Our Scottish Gaelic language and culture, has a priceless asset,
but why are so many Scots unaware of our language
There as been a remarkably consistent hostility to Gaelic throughout time.
To much of Scotland, via both church and state, the Gaels were always “the other” and the answer lay in eliminating the linguistic distinction.
The miracle is not that Gaelic is weak
but that it has survived at all,
in the face of what history has thrown at it.
In the early 1980s, George Younger created a ring-fenced budget within the Scottish Office to allow for the development of Gaelic-medium education.
This was absolutely crucial and has survived to the present day.
The Tories also created the Gaelic Broadcasting Fund which was the first vital step towards the creation of a television channel
Paul Robeson visited Glasgow.
He confirmed he had been “keeping up with his Gaelic studies and demonstrated his proficiency by reading a passage from one of his well-thumbed text-books”.
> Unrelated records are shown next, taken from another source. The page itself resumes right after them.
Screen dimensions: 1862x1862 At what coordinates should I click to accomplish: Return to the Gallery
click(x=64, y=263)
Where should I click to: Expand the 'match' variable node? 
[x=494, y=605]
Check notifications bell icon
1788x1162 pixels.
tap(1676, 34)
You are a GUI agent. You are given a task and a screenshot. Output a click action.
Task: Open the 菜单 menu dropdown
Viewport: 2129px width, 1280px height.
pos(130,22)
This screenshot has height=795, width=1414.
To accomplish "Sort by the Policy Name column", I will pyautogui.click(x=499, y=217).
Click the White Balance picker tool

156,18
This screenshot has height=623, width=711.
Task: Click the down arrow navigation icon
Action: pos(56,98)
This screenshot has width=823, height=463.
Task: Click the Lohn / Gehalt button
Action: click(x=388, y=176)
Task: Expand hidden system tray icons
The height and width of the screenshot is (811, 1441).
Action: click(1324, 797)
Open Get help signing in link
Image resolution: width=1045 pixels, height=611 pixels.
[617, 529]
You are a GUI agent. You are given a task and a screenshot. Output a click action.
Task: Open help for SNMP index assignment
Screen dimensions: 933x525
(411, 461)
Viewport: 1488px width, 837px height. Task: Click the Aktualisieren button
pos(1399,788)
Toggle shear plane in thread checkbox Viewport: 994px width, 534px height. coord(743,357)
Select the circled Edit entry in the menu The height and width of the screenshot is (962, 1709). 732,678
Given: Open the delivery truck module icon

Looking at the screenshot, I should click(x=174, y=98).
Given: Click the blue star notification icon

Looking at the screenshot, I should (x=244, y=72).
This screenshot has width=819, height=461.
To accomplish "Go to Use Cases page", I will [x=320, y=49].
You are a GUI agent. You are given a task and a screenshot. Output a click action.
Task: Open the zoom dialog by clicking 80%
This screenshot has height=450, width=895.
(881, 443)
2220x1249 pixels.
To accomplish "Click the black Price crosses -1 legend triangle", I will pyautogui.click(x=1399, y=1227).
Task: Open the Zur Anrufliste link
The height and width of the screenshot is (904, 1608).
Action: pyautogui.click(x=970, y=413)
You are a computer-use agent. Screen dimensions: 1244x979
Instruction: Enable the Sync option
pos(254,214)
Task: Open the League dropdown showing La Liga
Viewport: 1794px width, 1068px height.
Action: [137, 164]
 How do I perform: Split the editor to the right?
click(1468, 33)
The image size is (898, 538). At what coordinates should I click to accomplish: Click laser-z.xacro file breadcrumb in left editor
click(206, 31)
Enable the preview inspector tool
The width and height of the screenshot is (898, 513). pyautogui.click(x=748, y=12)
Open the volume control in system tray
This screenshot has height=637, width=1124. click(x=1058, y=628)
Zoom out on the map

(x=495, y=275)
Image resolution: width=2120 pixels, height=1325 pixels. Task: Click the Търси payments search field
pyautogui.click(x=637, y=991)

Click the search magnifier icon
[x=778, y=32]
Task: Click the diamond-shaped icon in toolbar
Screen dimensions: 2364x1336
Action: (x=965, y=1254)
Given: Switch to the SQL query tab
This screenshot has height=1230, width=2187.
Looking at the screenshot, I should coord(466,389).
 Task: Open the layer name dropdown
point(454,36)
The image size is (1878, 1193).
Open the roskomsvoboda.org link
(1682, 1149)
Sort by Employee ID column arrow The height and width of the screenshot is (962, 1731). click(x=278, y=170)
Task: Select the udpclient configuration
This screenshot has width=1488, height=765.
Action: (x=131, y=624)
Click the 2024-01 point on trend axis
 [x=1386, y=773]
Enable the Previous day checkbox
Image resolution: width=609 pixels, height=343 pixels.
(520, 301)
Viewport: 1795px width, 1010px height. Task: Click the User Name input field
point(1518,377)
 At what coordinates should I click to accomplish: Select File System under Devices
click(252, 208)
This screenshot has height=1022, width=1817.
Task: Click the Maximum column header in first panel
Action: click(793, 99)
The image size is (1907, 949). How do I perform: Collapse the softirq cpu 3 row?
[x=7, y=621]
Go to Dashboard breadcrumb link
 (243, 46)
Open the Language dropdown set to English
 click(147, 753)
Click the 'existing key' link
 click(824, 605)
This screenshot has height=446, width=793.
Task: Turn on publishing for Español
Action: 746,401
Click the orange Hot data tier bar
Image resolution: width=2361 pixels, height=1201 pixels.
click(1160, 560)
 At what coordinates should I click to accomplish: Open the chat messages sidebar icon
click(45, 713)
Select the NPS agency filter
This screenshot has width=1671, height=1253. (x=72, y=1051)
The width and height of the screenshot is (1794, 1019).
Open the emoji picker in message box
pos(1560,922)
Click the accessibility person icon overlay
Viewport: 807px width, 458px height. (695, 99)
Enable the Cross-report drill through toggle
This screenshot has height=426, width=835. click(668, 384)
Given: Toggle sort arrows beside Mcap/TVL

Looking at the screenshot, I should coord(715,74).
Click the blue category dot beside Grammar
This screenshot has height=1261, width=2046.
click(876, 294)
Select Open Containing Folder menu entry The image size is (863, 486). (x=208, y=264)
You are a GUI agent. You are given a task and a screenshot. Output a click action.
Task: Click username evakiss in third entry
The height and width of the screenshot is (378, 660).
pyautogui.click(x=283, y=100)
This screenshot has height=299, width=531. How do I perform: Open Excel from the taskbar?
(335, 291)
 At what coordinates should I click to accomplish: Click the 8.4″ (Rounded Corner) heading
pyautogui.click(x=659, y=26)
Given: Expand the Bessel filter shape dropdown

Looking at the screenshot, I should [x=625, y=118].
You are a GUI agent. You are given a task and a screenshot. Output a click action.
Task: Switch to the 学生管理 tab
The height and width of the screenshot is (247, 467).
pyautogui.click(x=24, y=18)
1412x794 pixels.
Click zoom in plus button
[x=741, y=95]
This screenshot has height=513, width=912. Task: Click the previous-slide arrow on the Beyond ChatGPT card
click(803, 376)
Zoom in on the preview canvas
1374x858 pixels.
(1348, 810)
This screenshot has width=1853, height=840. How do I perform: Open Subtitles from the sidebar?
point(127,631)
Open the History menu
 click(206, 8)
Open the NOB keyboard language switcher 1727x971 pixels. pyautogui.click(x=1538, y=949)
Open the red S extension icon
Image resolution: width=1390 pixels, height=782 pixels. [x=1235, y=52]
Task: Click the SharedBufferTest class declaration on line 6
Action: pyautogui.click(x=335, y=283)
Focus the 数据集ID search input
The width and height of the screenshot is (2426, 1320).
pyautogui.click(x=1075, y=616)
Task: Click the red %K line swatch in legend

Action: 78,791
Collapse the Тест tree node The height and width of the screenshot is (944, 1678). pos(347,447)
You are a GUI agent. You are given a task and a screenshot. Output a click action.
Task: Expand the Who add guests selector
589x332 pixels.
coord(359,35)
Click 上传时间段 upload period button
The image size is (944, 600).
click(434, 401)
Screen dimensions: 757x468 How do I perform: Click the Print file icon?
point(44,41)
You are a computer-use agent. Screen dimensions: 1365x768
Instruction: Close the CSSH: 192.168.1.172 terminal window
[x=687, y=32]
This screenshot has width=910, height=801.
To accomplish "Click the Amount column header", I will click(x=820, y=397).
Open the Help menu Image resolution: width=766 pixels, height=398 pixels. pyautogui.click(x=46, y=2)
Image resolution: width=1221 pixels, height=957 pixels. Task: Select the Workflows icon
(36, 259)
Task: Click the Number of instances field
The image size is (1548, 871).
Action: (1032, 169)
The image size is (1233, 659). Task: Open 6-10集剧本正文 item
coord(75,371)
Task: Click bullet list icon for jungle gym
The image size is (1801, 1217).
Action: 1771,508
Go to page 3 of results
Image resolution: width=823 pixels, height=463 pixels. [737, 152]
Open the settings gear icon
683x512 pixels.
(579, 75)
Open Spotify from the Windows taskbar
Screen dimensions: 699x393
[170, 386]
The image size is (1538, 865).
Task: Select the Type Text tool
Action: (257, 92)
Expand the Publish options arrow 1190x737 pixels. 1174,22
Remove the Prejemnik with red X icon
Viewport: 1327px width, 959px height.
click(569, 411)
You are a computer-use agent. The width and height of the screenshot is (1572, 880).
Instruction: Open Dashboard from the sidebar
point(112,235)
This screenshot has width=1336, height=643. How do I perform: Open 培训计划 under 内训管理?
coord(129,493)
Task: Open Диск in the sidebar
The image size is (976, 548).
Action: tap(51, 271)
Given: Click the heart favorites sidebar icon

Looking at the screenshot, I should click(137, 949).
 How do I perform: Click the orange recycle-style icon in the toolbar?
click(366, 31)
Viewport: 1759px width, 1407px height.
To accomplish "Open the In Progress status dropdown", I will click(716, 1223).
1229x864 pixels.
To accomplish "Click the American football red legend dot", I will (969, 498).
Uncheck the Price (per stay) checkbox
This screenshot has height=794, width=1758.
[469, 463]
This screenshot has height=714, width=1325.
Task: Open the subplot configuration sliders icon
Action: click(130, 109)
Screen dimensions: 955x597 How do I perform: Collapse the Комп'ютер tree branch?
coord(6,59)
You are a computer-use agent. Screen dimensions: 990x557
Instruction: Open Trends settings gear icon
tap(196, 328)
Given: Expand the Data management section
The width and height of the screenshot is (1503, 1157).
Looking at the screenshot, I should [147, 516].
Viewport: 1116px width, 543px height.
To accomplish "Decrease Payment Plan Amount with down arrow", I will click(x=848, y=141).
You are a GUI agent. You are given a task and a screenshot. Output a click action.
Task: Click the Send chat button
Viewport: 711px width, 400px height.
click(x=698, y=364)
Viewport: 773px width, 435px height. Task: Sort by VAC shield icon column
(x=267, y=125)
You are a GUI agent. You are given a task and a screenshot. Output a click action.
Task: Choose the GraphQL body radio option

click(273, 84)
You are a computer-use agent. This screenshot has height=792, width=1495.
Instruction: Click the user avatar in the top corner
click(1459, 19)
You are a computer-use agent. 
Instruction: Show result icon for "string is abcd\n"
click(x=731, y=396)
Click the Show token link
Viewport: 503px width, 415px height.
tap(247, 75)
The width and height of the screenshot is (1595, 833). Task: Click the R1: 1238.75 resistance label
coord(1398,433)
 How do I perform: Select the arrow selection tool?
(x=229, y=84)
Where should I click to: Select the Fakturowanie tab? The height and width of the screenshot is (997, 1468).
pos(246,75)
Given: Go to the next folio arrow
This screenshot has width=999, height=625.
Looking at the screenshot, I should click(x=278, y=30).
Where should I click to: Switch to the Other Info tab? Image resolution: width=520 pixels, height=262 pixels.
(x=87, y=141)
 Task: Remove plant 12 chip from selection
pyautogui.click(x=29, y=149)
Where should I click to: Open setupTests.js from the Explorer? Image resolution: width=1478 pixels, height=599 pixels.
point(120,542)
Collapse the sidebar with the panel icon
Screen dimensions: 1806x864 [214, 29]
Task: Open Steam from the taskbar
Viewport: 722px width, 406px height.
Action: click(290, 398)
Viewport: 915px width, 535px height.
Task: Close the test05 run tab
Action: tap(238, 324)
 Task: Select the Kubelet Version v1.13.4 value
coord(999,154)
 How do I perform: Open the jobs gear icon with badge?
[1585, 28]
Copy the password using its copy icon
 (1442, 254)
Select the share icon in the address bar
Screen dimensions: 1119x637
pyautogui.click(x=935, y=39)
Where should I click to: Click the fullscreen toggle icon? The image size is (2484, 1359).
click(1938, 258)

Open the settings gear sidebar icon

Paul Robeson said: “Hebridean songs are very important to me because they represent music built on a world language, the pentatonic scale, and in the world language they are among the most beautiful.”
It was one small reminder that in the Gaelic language and culture, Scotland has a priceless asset. Remarkably, it still stands a chance as a living language for generations to come. Let’s just get on with doing our best towards that outcome for the alternative would shame us deeply.